[Start of Attachment]

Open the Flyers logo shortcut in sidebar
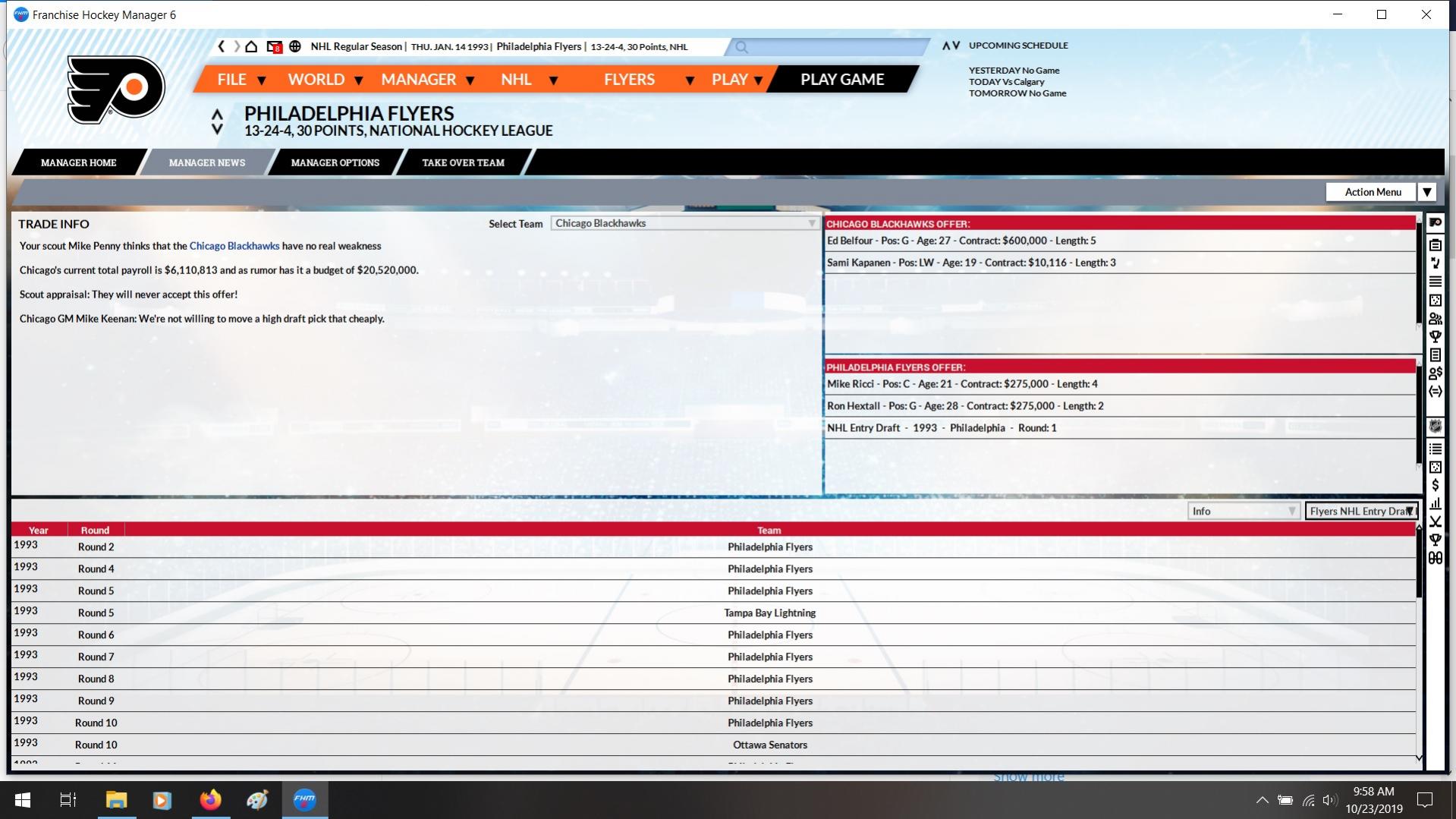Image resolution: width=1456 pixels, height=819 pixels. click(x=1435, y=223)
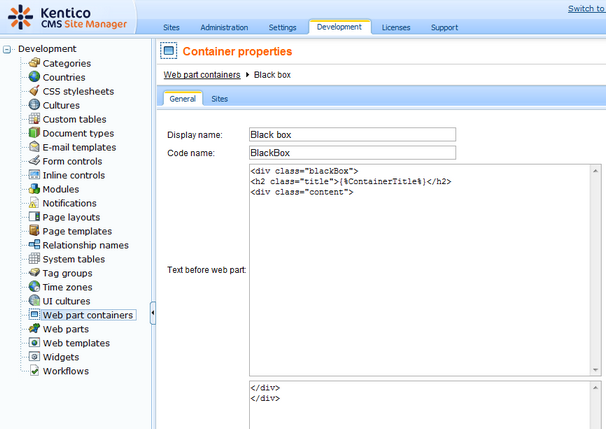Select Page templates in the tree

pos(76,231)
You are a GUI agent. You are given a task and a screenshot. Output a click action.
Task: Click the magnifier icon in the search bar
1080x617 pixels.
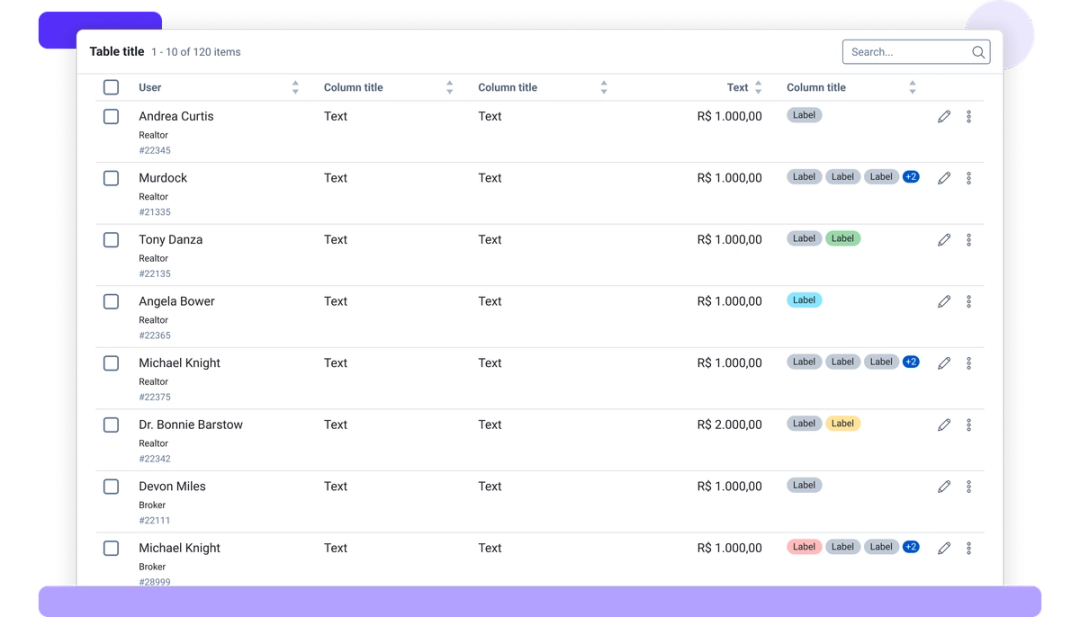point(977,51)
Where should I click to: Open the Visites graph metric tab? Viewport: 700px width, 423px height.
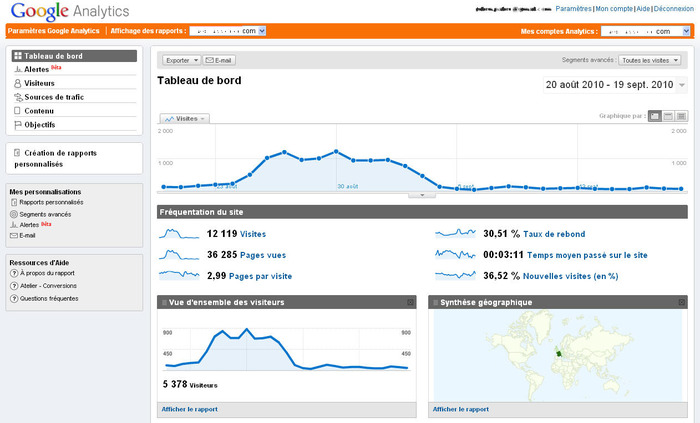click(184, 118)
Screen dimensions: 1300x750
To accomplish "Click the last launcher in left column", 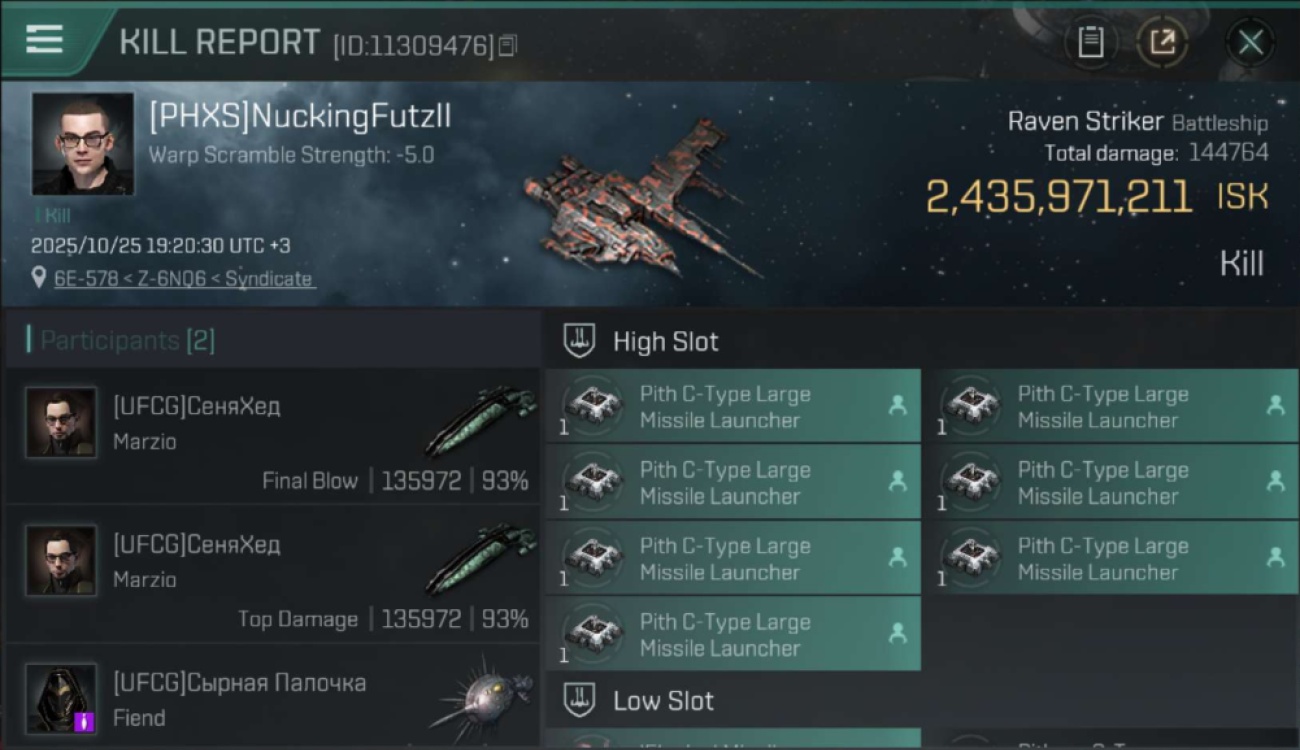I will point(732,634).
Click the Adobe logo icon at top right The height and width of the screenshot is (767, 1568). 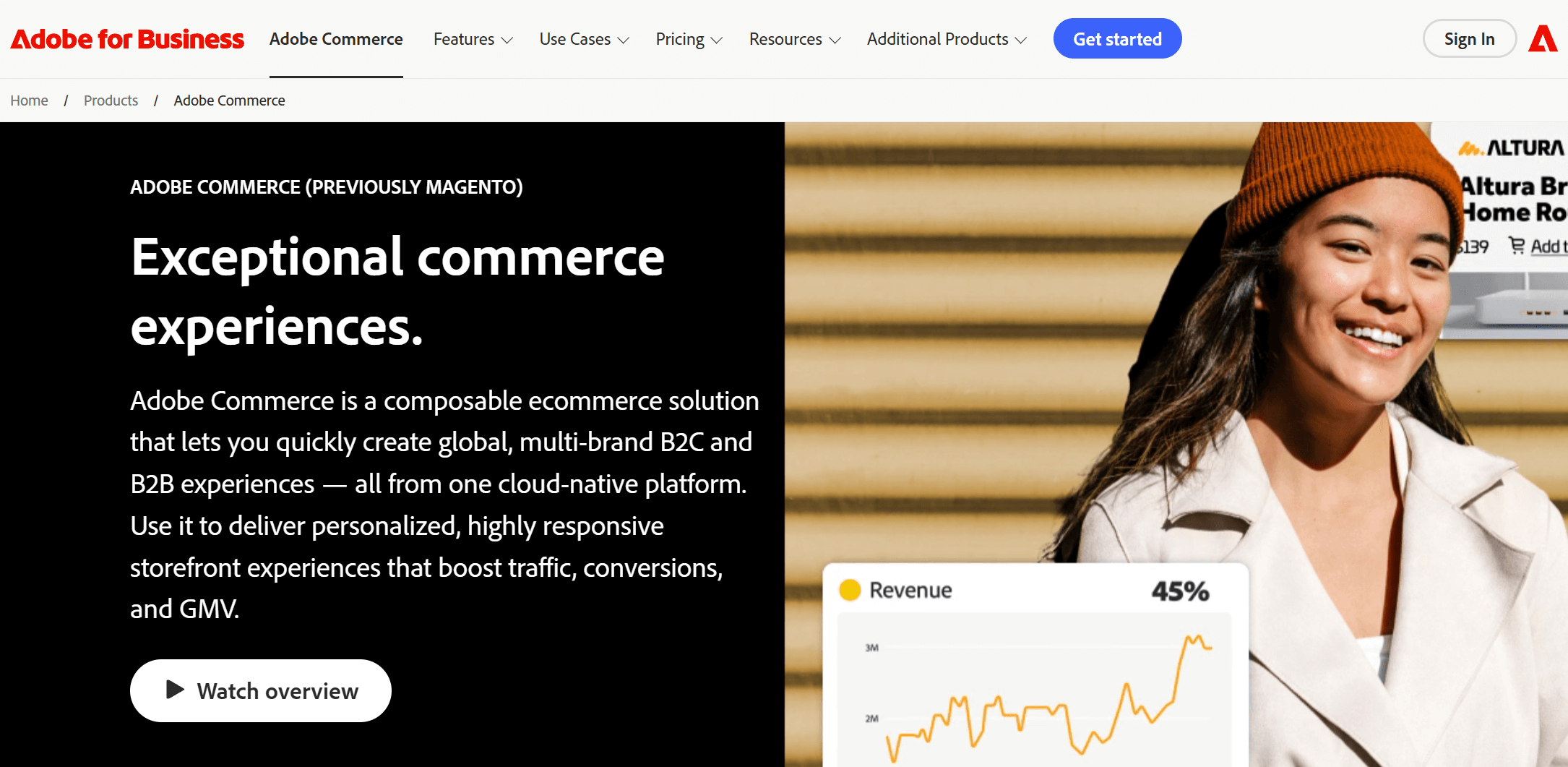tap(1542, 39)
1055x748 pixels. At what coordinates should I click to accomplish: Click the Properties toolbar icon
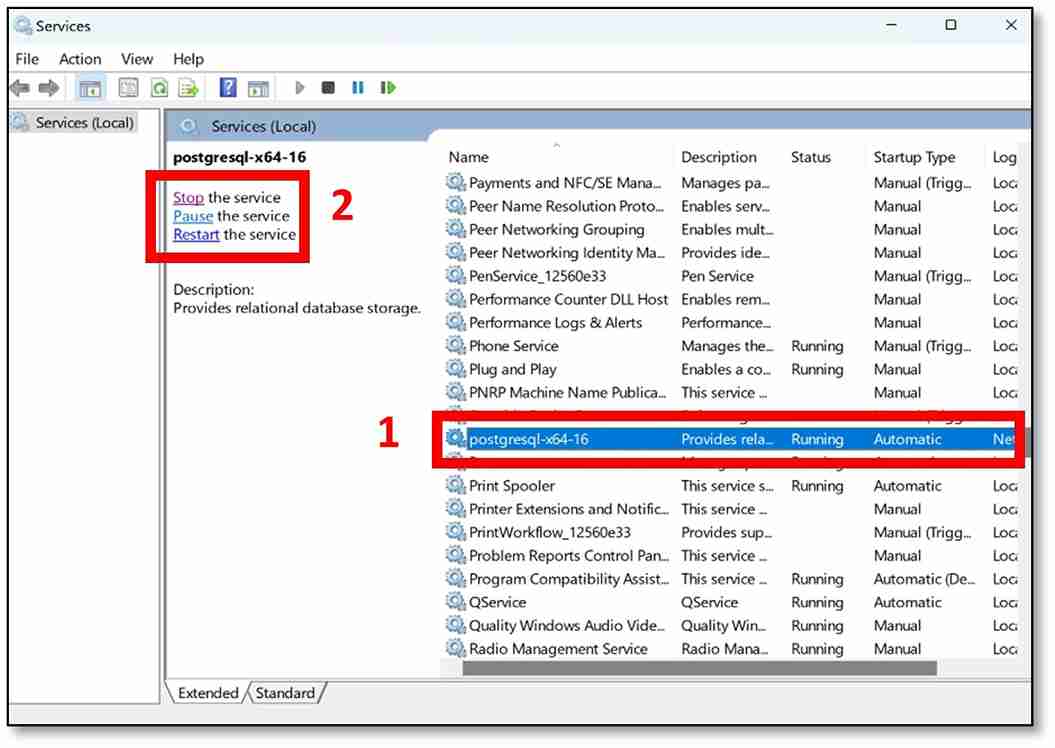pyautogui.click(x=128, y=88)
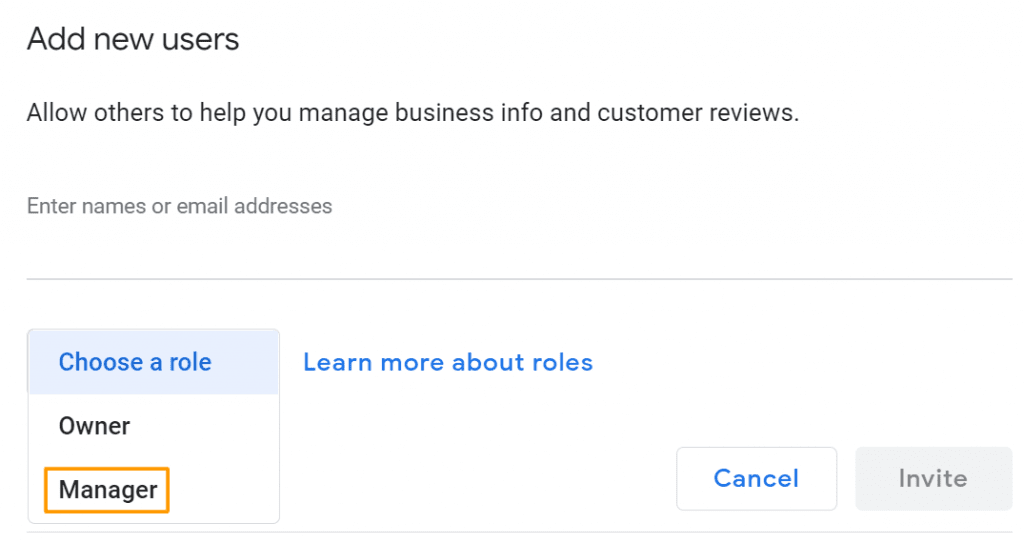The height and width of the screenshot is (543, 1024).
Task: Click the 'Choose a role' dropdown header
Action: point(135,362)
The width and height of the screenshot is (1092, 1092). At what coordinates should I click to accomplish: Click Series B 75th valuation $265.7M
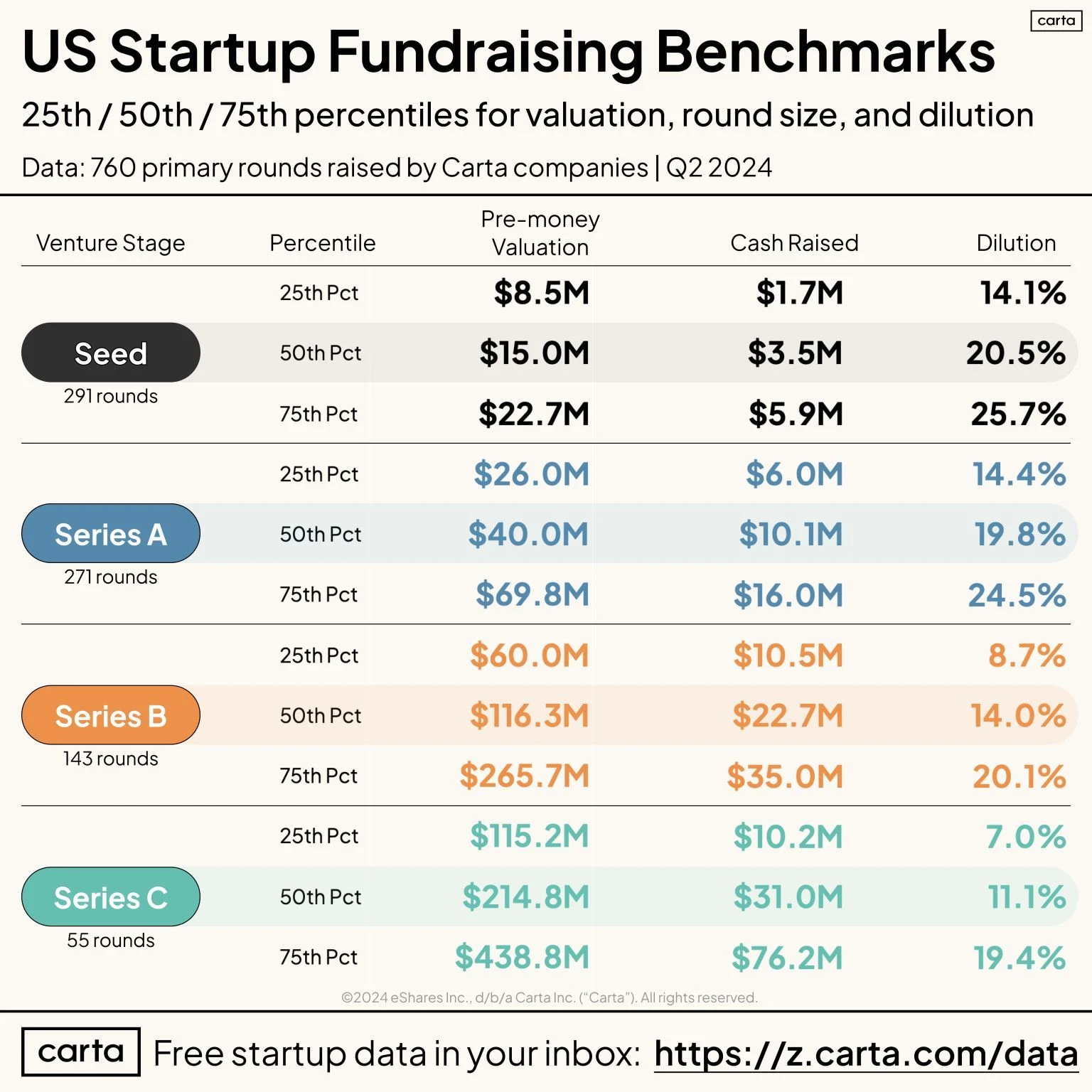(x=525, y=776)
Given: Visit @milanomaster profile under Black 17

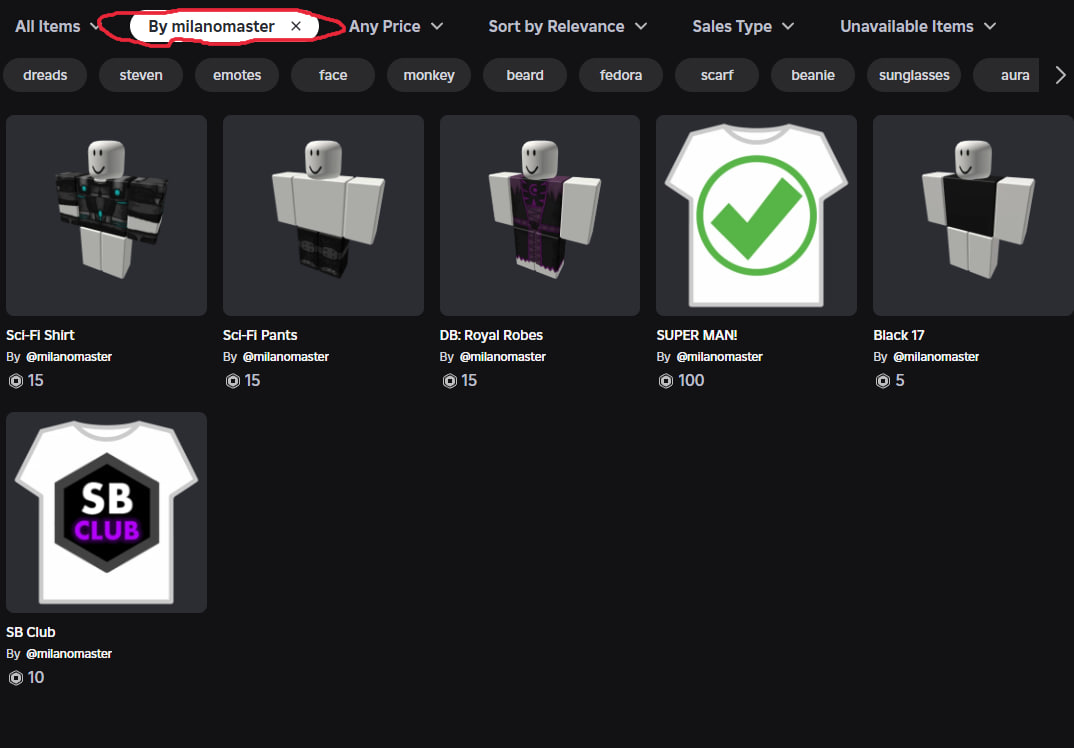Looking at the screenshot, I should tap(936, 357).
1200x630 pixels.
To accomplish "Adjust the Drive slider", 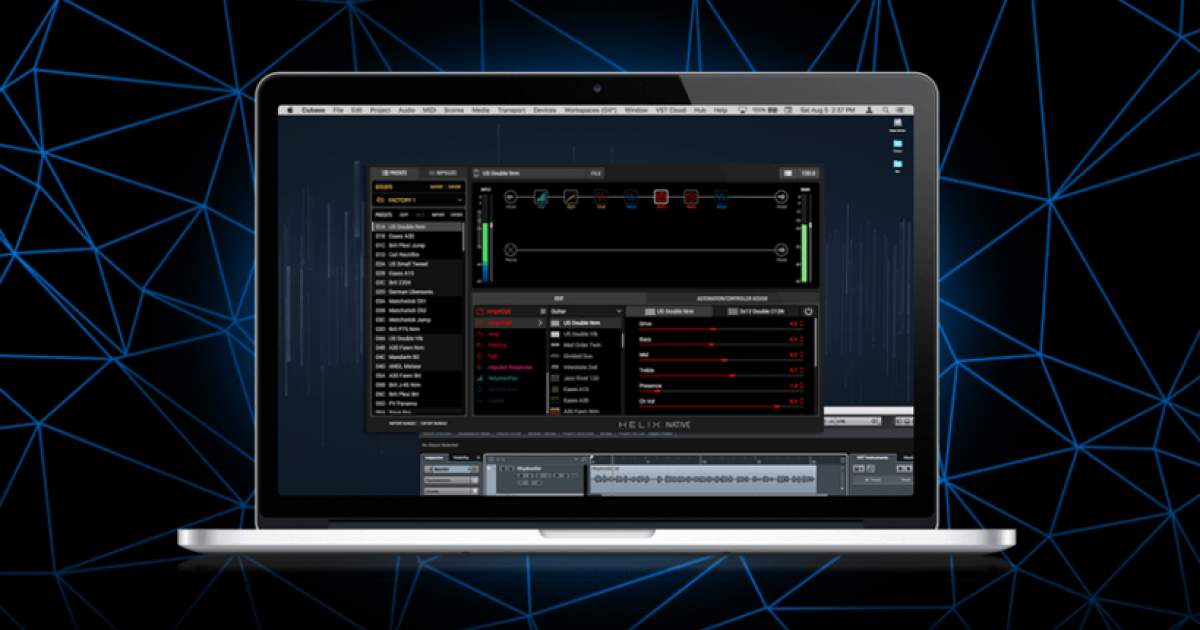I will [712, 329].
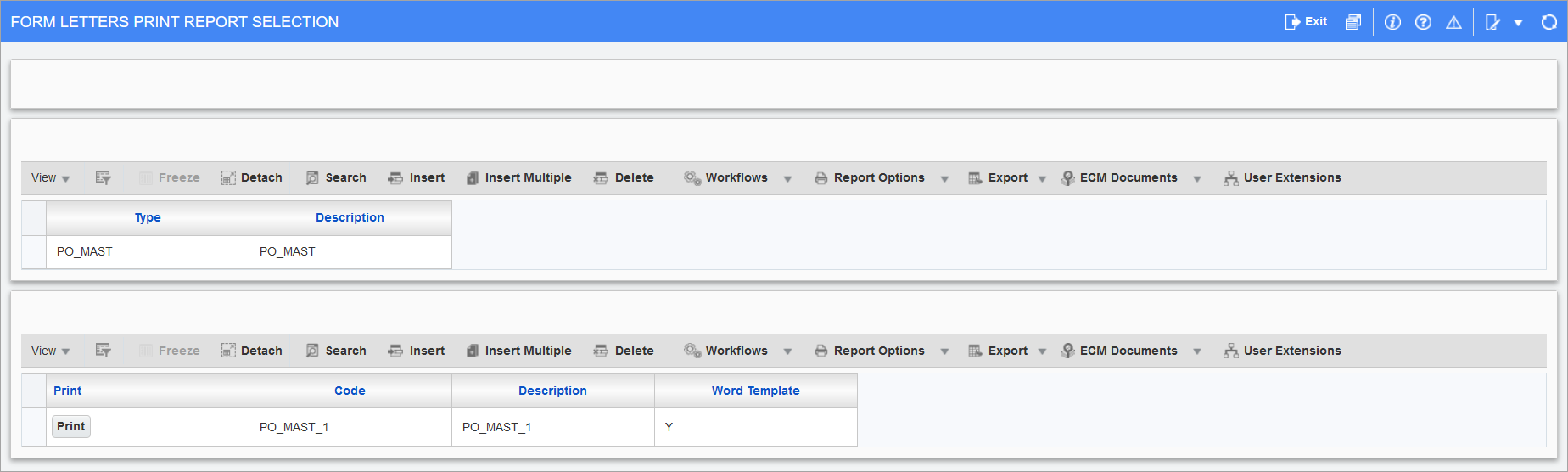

[End of Attachment]

### WHAT YOU ARE ASKED TO DO
Everything from the line with "Task: Click the magnifier" through the line with "Screen dimensions: 1300x750" in the material above should be transcribed exactly, except the pictures.

### RESULT OF THIS EXERCISE
Task: Click the magnifier icon in the search bar
1080x617 pixels.
point(977,51)
Where should I click to: Open the Visites graph metric tab? Viewport: 700px width, 423px height.
click(184, 118)
Screen dimensions: 1300x750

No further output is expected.